Despite the cold weather, there were lots of people out and we met more on this route than in all the rest of the time we’ve been coming here. As we followed the path south through the avenue of trees we both reflected on how lovely this is going to be when the spring comes and the ground is covered in Bluebells and other woodland flowers. Then we saw another flock of Redwings and three Roe Deer in the field.

The country lane where Pond Head Farm lies is pocked with rabbit burrows in the hedgerow; good territory for would be predators. A fox had obviously caught a hapless bunny as soft fur was littered at the entrance of a hole; it looked as if the fox had impatiently tried to dig the inhabitants out of their home as there was a recent spoil heap. As we reached the farm a heron soared over after we disturbed him while he was fishing in the river. In a short while this whole area will look lovely as daffodils have been planted along the banks and verges and are just now appearing; it should be a blaze of yellow.

We cut through the Yellow Brick Road, again part of the woodland floor has been planted with daffodil bulbs. There is clearly somebody who tends this wood and I guess it might be the owners of the house at the beginning of the track, it shows a generosity of spirit and I always like to think if I owned land I would wish to share it with others and provide access to it.

Walking along Lower Breache Road we came across an interesting and rather attractive phenomenon of cold weather: the hedgerow is sprayed in water by passing cars and freezes, forming a wall of icicles.
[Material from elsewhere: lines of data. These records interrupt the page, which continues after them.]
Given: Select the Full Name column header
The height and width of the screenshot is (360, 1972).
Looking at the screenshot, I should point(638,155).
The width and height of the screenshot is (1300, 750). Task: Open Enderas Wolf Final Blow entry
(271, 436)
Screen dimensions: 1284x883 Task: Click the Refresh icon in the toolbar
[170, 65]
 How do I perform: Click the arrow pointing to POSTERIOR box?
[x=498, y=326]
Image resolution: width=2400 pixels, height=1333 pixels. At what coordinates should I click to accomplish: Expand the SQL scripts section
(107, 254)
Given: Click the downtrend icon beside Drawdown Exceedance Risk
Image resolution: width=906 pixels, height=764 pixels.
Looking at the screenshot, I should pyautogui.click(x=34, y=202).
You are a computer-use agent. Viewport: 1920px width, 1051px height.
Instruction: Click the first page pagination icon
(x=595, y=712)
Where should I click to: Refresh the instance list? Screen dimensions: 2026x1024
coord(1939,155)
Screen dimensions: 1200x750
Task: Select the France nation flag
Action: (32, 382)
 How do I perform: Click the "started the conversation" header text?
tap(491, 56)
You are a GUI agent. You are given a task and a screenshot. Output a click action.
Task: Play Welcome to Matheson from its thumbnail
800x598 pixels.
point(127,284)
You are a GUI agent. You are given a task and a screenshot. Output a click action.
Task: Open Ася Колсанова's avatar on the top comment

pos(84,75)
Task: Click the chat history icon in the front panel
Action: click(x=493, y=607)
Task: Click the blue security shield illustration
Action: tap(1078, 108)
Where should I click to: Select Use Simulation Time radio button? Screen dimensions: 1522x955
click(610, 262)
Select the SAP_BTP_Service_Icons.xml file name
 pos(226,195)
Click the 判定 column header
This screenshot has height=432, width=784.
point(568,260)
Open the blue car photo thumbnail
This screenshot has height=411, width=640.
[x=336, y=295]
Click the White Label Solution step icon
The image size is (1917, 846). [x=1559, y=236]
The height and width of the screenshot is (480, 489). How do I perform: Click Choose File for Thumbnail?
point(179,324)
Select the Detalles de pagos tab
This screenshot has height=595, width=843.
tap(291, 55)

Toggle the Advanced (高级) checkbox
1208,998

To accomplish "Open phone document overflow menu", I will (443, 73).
By contrast, a little further along the same road we saw primroses and snowdrops in flower.

It is a wonderful blessing of this country that in one day the weather can make a dramatic change. The next day the temperature hit double figures and a balmy breeze came from the warm west. As we set off towards Holmbury Hill, all the hills were hidden in mist and despite the milder air it was dull. Already the ice had melted and the paths, once again, had turned to bog; it was good, though, not to feel the enervation associated with cold that seems to penetrate to the bones and our spirits were high.

We walked up the hill, across the fields from Radnor Place Farm, instead of our usual route up the path to Hurtwood House. This is a wide, grassy path, with views on a clear day. The Jackdaws were active in the tall oak trees that border the field; winter roosts of Jackdaws are often joined by Carrion Crows and Rooks and can reach large numbers. Certainly these members of the crow family were particularly noisy, perhaps they were also enjoying warmer conditions, which in turn makes their food more abundant.

As we got to the high field at the top of the hill the sun began to break through the cloud cover and patches of blue sky appeared. By the time we reached Hurtwood House the mist that had enveloped the hill was vanishing and the sunlight illuminated the woodland bordering the path. A lot of meltwater was flowing down the hill and the ditch was flooding, the sound of the babbling brook, together with Hazel catkins dancing in the breeze, buds forming on bushes and the sunshine gave us a real sense of spring-time. The dell which the path follows soon opens up and the green of the pasture is contrasted with the ochre and russet of the woods glinting on the hill.